# I Want To Achieve The "Victoria Beckham" Look : Bleach Blonde Bob With Side Fringe ?



## Heiiress (Sep 8, 2007)

I LOVE Her Hair ATM, It's Really Blonde & Cut Into A Bob..
One Side It's Longer Than The Other & She Has A Side Fringe..
What Would I Ask My Hairdresser For If I Wanted To Achieve This Look?
Thanks If You Answer ! 
	

	
	
		
		

		
			




Heiiress xo


----------



## glam8babe (Sep 8, 2007)

in my total honest opinion... DONT GET IT! every girl and her mother has that style here in the UK and its so boring to look at every minute. Victoria will have a new style pretty soon as she always does and it will probably be better than the 'pob' it's very rare you see girls with long hair nowadays coz they all want the pob. If you wanna look like every other girl and look like you have no originality then go for it. Theres been loads of girls ive talked to regret getting it because they want their long hair back but its upto you


----------



## xsnowwhite (Sep 8, 2007)

▸ **TASK LIST**:
1) In the forum thread about the Victoria Beckham bob, what nickname does glam8babe give the haircut?
2) Extend the forum thread about the Victoria Beckham bob, picking up right after its last line.
The lines that come next have no connection to the forum thread about the Victoria Beckham bob.

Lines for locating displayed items
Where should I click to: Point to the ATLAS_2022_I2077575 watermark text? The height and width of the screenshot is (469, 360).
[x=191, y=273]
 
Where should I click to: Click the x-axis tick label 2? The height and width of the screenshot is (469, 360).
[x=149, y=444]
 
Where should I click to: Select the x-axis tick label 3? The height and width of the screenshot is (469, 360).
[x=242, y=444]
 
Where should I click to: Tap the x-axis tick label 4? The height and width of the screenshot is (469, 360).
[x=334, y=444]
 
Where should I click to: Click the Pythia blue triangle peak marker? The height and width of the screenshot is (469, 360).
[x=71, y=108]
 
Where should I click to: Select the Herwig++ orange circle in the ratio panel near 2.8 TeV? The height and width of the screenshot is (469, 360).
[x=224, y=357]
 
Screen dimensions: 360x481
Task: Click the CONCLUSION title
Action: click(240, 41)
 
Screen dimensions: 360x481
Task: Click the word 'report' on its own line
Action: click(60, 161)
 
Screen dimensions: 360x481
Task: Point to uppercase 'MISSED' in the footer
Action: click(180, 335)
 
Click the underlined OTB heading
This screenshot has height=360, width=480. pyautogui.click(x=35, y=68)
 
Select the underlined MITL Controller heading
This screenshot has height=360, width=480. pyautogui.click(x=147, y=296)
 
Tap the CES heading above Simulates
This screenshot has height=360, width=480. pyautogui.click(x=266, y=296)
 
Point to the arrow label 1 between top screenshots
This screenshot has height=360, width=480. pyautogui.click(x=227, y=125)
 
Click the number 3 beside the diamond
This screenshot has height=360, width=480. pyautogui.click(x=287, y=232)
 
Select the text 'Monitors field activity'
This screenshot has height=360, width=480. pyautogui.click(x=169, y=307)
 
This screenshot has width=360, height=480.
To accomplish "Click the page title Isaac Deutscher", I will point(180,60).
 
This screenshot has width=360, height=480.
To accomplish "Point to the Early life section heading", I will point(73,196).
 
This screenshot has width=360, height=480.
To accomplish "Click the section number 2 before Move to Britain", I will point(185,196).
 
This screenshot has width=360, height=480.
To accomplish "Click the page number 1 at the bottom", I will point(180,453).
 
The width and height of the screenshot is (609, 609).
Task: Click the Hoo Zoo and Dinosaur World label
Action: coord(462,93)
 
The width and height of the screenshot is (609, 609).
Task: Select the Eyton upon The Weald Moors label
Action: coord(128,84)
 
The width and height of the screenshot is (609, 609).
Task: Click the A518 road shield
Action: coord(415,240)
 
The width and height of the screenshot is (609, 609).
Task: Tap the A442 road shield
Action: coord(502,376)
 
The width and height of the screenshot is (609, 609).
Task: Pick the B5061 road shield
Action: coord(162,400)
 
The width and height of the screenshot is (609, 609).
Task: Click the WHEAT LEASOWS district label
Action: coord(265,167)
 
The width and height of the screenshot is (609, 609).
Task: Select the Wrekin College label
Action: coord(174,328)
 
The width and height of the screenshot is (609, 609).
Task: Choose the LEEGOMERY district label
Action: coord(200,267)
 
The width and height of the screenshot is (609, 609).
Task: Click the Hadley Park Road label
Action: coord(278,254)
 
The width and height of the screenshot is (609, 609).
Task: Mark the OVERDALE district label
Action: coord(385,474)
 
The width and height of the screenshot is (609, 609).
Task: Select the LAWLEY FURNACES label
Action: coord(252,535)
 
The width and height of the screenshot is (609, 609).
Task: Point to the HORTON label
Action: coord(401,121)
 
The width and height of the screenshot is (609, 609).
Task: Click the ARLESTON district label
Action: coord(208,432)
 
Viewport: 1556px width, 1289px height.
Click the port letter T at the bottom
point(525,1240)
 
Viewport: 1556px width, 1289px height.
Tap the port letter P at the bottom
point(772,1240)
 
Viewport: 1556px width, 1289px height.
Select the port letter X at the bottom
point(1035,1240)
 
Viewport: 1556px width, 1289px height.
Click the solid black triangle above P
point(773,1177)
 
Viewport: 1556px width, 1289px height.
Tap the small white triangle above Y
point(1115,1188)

▸ **TASK-BY-TASK ANSWERS**:
1) The 'pob'.

2)
if you want her exact cut, my suggestion would be just take the pic in!


----------



## aziajs (Sep 8, 2007)

Quote:

   Originally Posted by *xsnowwhite* 

 
_if you want her exact cut, my suggestion would be just take the pic in!_

 
I was going to suggest the same thing.  It's the best thing to do so that you don't confuse the stylist or leave it up to them to interpret what you want.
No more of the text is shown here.